Reakcje użytkowników mediów społecznościowych
W odpowiedzi na uwagę Eilish, różni internauci udali się na platformy takie jak Reddit, aby podzielić się swoimi perspektywami. Użytkownik zidentyfikowany jako altheawillowwisteria wyraził obawy dotyczące zinternalizowanej mizoginii , argumentując, że reelekcja Trumpa będzie miała poważne konsekwencje dla czarnoskórych kobiet, które w dużej mierze sprzeciwiały się mu w wyborach. Użytkownik zauważył znaczną dysproporcję w schematach głosowania, podkreślając, że wiele białych kobiet głosowało na Republikanów.
„Zinternalizowana mizoginia to choroba. Ponadto naprawdę uważam, że wiele białych kobiet stawia swoją białość ponad płeć. Po raz kolejny czarni ludzie, zwłaszcza czarne kobiety, poniosą konsekwencje prezydentury, przeciwko której w zdecydowanej większości głosowali” – skomentował użytkownik.
Wielu użytkowników podzielało poglądy Eilish, głosząc, że kobiety, podobnie jak mniejszości, doświadczają strat w obecnych okolicznościach politycznych.
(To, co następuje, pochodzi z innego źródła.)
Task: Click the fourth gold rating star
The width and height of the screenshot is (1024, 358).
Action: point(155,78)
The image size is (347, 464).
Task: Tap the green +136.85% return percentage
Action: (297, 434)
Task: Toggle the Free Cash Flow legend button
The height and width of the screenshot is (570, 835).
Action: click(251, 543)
Komentarze wahały się od uczuć porażki do niedowierzania w powrót tego, co nazwali „koszmarem”. Na przykład jeden z użytkowników Reddita stwierdził:
„To wojna z kobietami i mniejszościami, a my wszyscy (wszyscy po obu stronach sporu) przegraliśmy. MAGA świętuje teraz, ponieważ myśli, że wygrała, ale też przegrywa. Są wielkimi przegranymi. Po prostu jeszcze o tym nie wiedzą”.
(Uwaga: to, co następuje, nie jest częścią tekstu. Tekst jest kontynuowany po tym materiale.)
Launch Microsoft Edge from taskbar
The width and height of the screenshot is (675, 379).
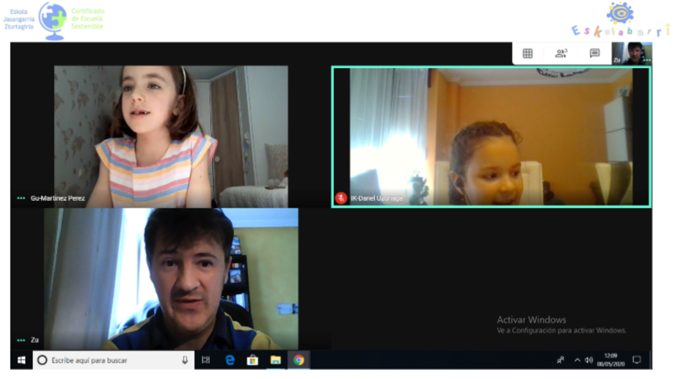click(229, 360)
„Przegraliśmy tę wojnę. Okazuje się, że kobiety są zbędnymi załogantami” – dodał inny użytkownik.
„Trafiła w sedno. Nie mogę uwierzyć, że ten koszmar powraca na drugą rundę” – wtrącił się inny użytkownik Reddita.
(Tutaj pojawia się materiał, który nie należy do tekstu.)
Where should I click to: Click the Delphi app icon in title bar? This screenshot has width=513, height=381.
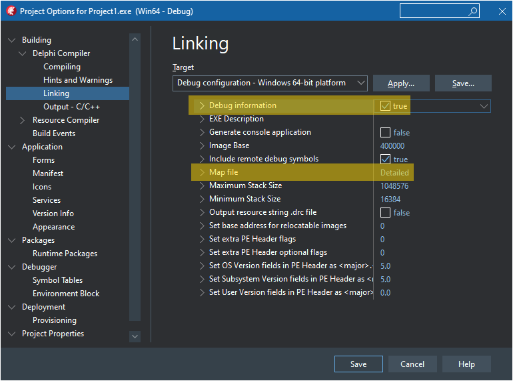pos(10,11)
Kontrargumenty dotyczące trendów w głosowaniu
Nie wszystkie odpowiedzi były zgodne z oceną Eilish. Niektórzy użytkownicy kwestionowali jej twierdzenie, powołując się na sondaże exit poll, które wskazywały, że większość białych kobiet popierała kandydatów Partii Republikańskiej w wyborach. Na przykład użytkownik Reddita zauważył:
„Co? Wykres na stronie mówi, że 53% białych kobiet głosowało na Republikanów”.
„Jako Blazjanka, nie. Białe kobiety to zrobiły. Proszę, nie wrzucaj nas wszystkich do jednego worka, wiem, co miałeś na myśli, ale my (92%) wykonałyśmy tę pracę”, wyartykułował inny użytkownik.
Wsparcie Eilish dla Kamali Harris
Wypowiedzi Billie Eilish pojawiają się tuż po jej publicznym poparciu dla Kamali Harris w trakcie cyklu wyborczego. W udostępnionym 17 września nagraniu wideo Eilish wyraziła swoje poparcie dla kandydatki Demokratów, podkreślając swoje zaangażowanie w „ochronę wolności reprodukcyjnej, naszej planety i naszej demokracji”.
Dalej demonstrując swoje polityczne poparcie, Eilish przerwała swój koncert w State Farm Arena w Atlancie 2 listopada, wzywając uczestników do głosowania. Podkreśliła stawkę, o jaką toczy się gra, przedstawiając swoje poparcie dla Harris jako zgodne z szerszą walką o prawa kobiet.
Kontekst komentarza Eilish
Podczas gdy naród przetwarza zwycięstwo wyborcze Donalda Trumpa, twierdzenie Eilish o „wojnie z kobietami” jest interpretowane w kontekście trwających debat na temat praw reprodukcyjnych. Historycznie Trump unikał odpowiedzi na temat swojego stanowiska w sprawie krajowych zakazów aborcji, ale wcześniej popierał środki ograniczające dostęp do aborcji, co wzbudziło obawy wielu obrończyń praw kobiet.
W miarę zmian politycznych dialog na temat praw kobiet i ich reprezentacji ciągle ewoluuje, odzwierciedlając złożoność i napięcia inherentne współczesnemu społeczeństwu amerykańskiemu.